United States Bankruptcy Judge John E. Waites approved a sale of substantially all the assets of a small business Chapter 11 Debtor over the protests of a “Stalking Horse” bidder who claimed the successful bidder was acting in bad faith. In a decision entered by the Court August 14, 2020, Judge Waites held that “[i]n determining a challenge to a purchaser’s good faith status, the Fourth Circuit has indicated that ‘[t]ypically the misconduct that would destroy a purchaser’s good faith status at a judicial sale involves fraud, collusion between the purchaser and other bidders or the trustee, or an attempt to take grossly unfair advantage of other bidders.’” (Quoting, Willemain v. Kivitz, 764 F.2d 1019, 1023 (4th Cir. 1985)). In re: Watertech Holdings, LLC, C/N 20-00662-jw (August 14, 2020). The opinion stands for the proposition that the Bankruptcy Code’s good faith requirement should be focused less upon the motives of and relationship between the bidders, and more on the fairness and openness of the sale itself and the benefit to the estate and its creditors.

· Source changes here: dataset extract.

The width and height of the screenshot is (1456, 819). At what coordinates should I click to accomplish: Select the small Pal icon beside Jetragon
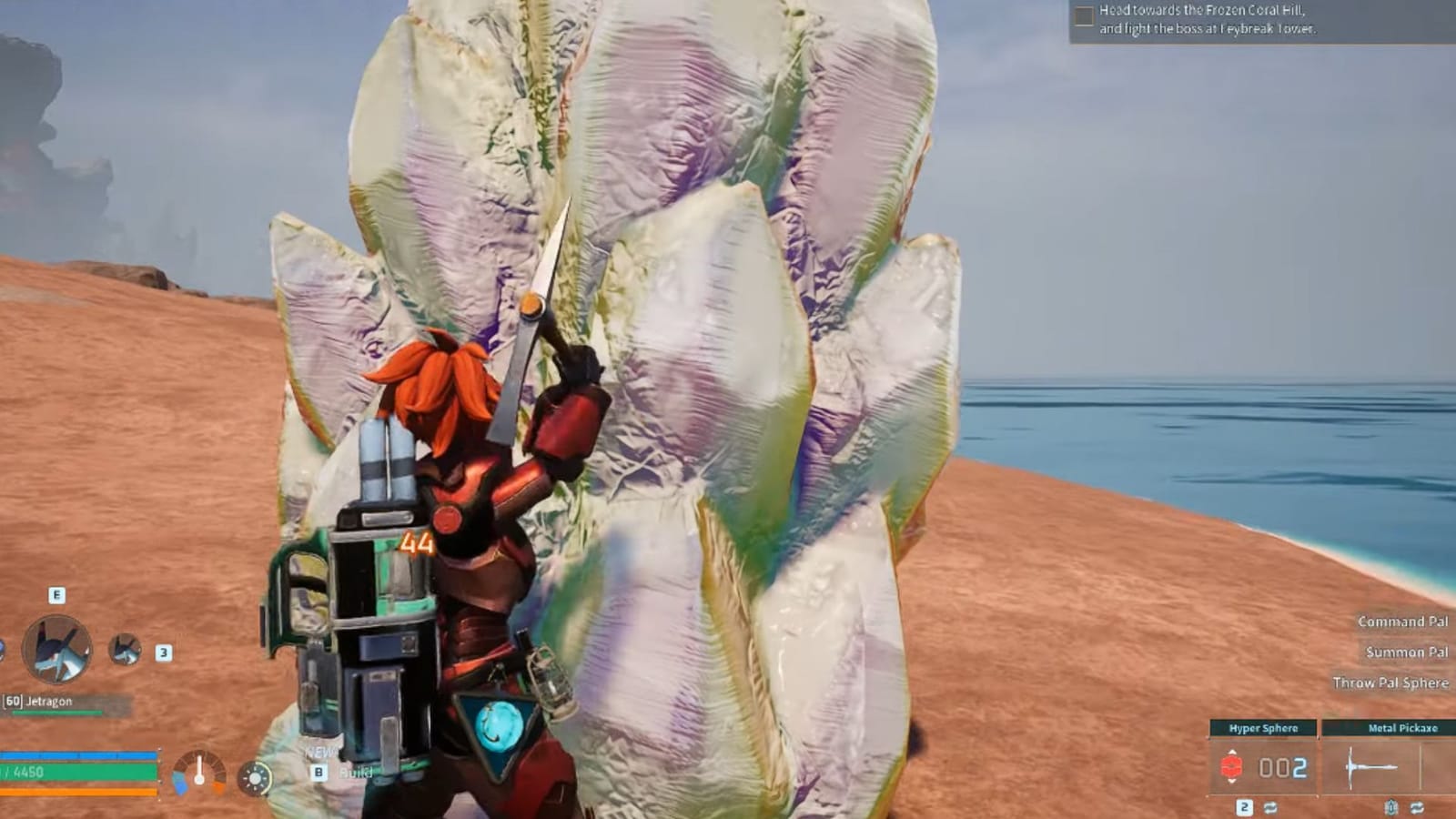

Watertech Holdings, LLC (“Watertech”) filed Chapter 11 in the District of South Carolina on February 6, 2020, and operated and managed its business and assets as a debtor in possession pursuant to 11 U.S.C. §§1107(a) and 1108. Watertech was formed to develop products and disinfecting technologies. Prior to the petition, several groups negotiated with Watertech to purchase the property, with the expectation of a §363 sale process. On the petition date, Watertech filed a Motion to sell substantially all its assets and sought approval for the sale bidding procedures. The Stalking Horse Bidder initially sought to purchase the assets for $125,000.00 in cash, plus waiver of a number of claims and the payment of a royalty based upon post-sale profits. Objections eventually resulted in an amended Stalking Horse Bid in the form of an Asset Purchase Agreement (“APA”), which included a payment of $250,000.00 in cash and a closing within twenty (20) days of a final Order approving the sale. The Bid Procedures Order required: (1) a modest marketing period for the assets to other potential purchasers; (2) a deadline for submission of any qualified competing bid; (3) an purchase agreement substantially in the form of the Stalking Horse APA; (4) a deposit in the amount of $125,000.00; and, (5) “topping bids” of at least $25,000.00 more than the Stalking Horse Bid.

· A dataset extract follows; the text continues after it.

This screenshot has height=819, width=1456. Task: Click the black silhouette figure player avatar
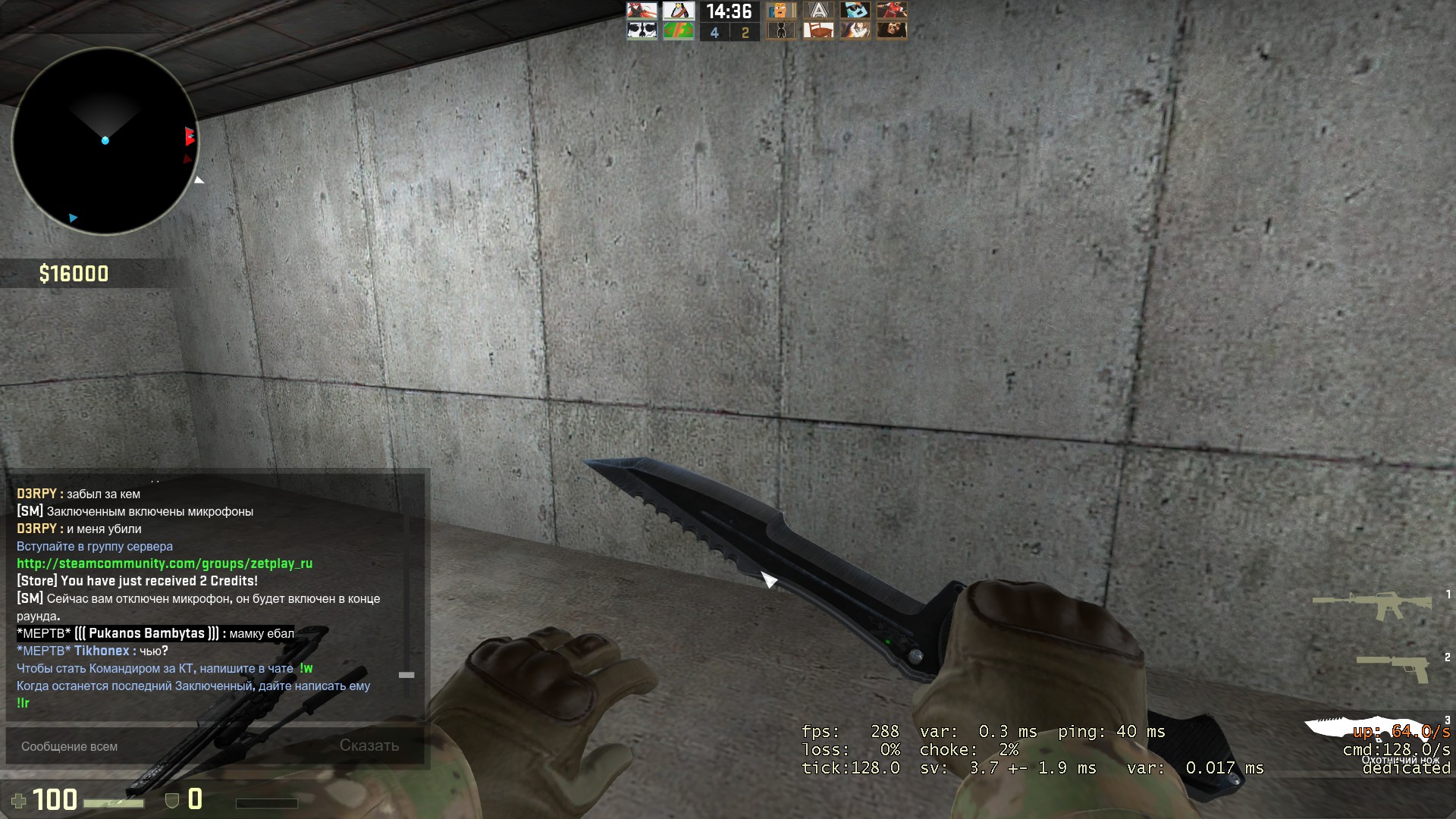[781, 30]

Though the Bidding Procedures Order provided a deadline for the submission of competing bids, the Court retained the ultimate authority to determine what constituted a qualified competing bid. The sale was delayed and the deadline for bids was extended in compliance with the Court’s COVID Restrictions. After the deadline for competing bids had passed and less than a week before the hearing on the §363 Sale Motion, PureCycle, LLC submitted an untimely competing bid. The bid met all requirements set forth in the Bidding Procedures Order except for timeliness. PureCycle’s principal had been involved with businesses affiliated with the Stalking Horse and its principal. Though the principals were involved in business disputes through other entities, neither PureCycle nor its principal was affiliated with the Stalking Horse. At the hearing, the Stalking Horse objected to the late bid filed by PureCycle and also asserted that PureCycle was not acting in good faith.
First, the Court found that it had absolute discretion to determine whether a party was a qualified bidder. The Court then determined that the PureCycle bid was superior to the Stalking Horse bid and met every other requirement under the Bidding Procedures Order. The Court further noted that the Debtor, exercising sound business judgment, had urged the Court to find that the PureCycle bid was a qualified bid allowing for the auction process envisioned by the Bid Procedures Order with all the parties able to proceed. The auction, held in open Court, ended with a sale to PureCycle for $525,000.00 in cash with a closing to take place within ten (10) days.
As to the issue of good faith, the Court noted that there was an “apparently contentious relationship between principals and members of [the Stalking Horse] and PureCycle” arising from their joint participation other business relationships and that these “antagonistic relationships should not be a distraction from the ultimate goal of the case – to sell the Debtor’s assets in a fair manner for the best price for the benefit of creditors.” The Court found that the good faith determination is based on findings that the terms and conditions of the sale are fair and reasonable and/or appropriate, that they were reached through arms-length negotiations and bargaining between the Debtor and potential bidders, and that the process was open and fair to all participants.
Finally, the Court stated “it is not the Court’s role to examine the motives for, or even the wisdom in, the bids offered for assets to be sold at a bankruptcy sale. Considering all of the circumstances of this case, ”the Court found “that PureCycle is a good faith purchaser entitled to the protections afforded to sale transactions under §363(m)” and the objection of the Stalking Horse based upon “the alleged lack of good faith [was] overruled.”
Postscript: The Stalking Horse later filed a Motion to Stay the Sale and a Motion to Reconsider both of which were overruled by the Court after an additional hearing.